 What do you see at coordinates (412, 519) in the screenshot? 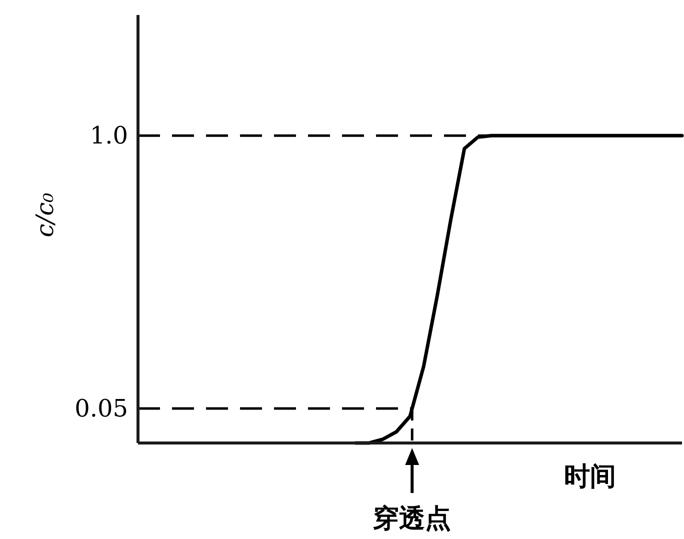
I see `text: 穿透点` at bounding box center [412, 519].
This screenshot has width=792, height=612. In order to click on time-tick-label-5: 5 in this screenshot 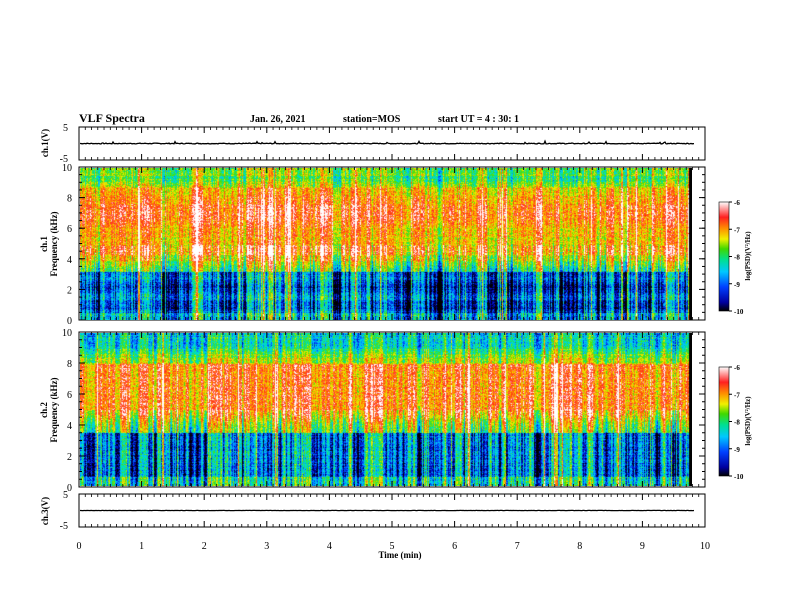, I will do `click(392, 546)`.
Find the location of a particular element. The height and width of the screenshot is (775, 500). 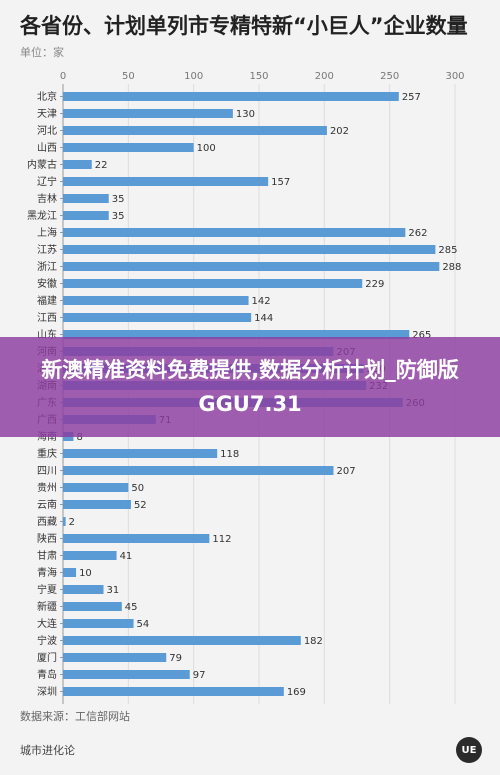

data-label: 169 is located at coordinates (296, 692).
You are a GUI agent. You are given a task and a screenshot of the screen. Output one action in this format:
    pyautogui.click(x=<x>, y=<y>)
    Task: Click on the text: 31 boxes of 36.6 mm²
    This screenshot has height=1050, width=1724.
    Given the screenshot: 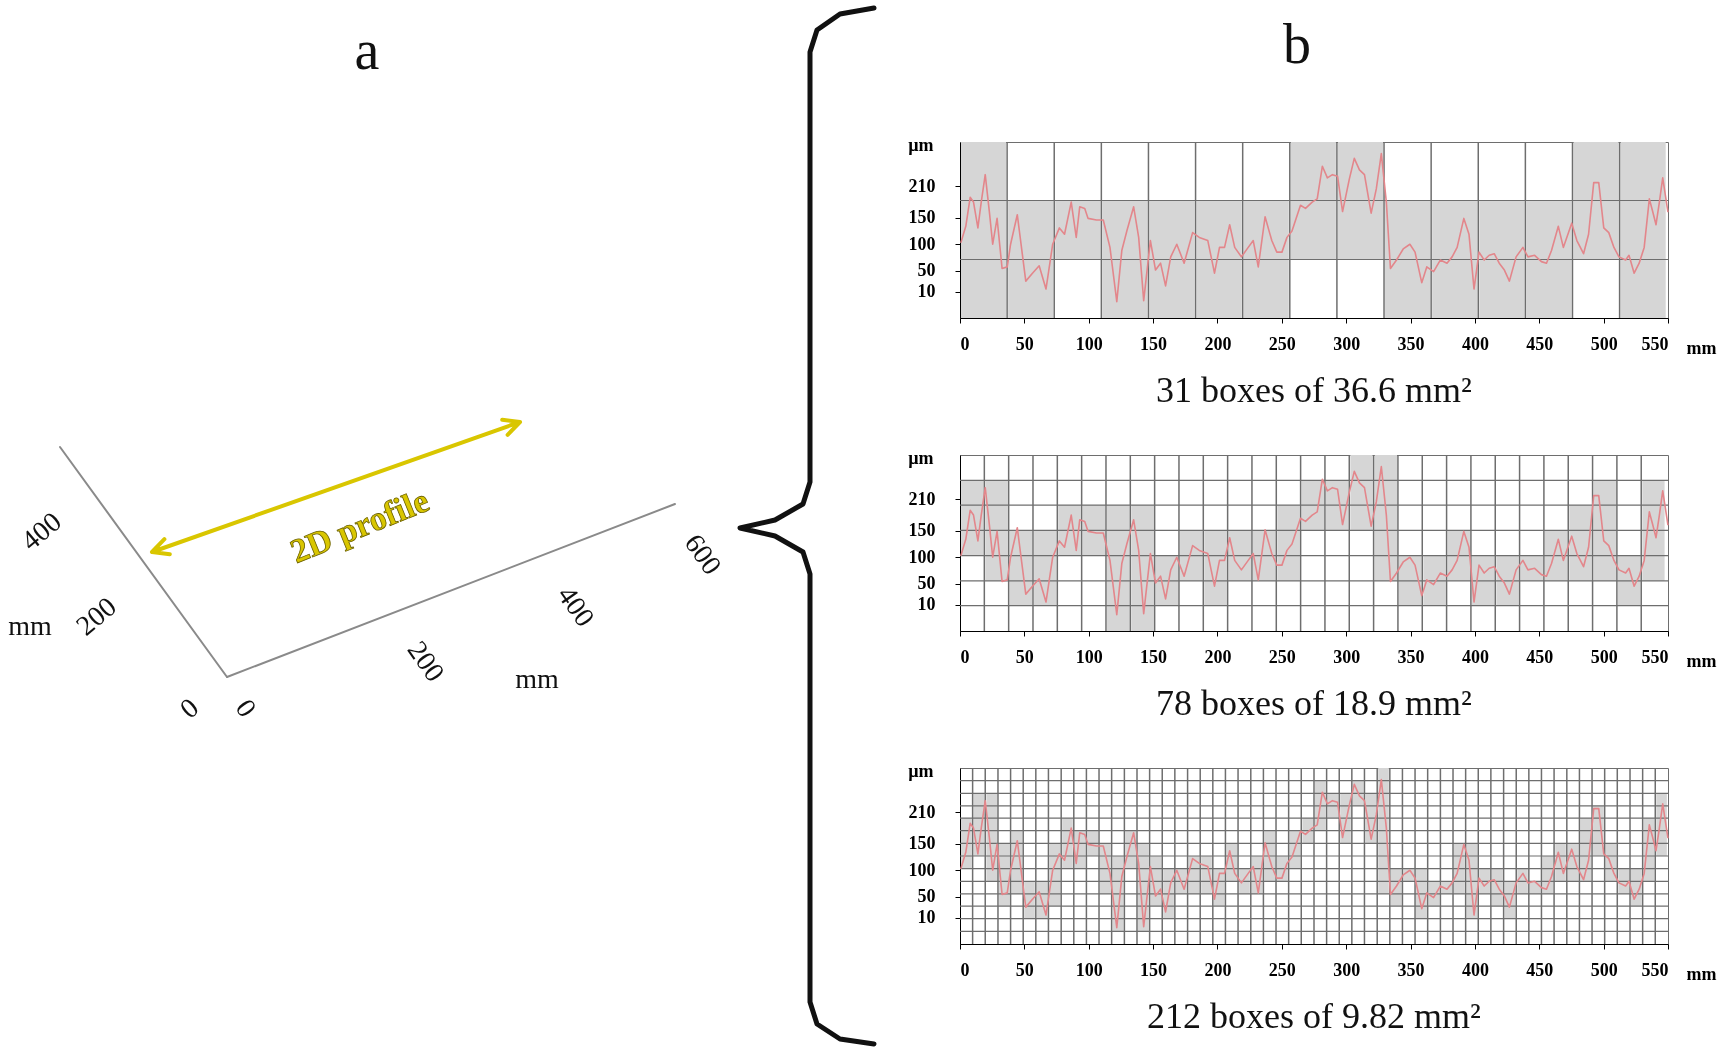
——
| EXERCISE PROMPT |
Please copy word for word the lines from the one containing "You are a GUI" through the end of the entries, leaving the pictures out of your answer.

| OUTPUT OF THE TASK |
You are a GUI agent. You are given a task and a screenshot of the screen. Output one action in this format:
    pyautogui.click(x=<x>, y=<y>)
    Task: Click on the text: 31 boxes of 36.6 mm²
    This screenshot has height=1050, width=1724.
    Given the screenshot: 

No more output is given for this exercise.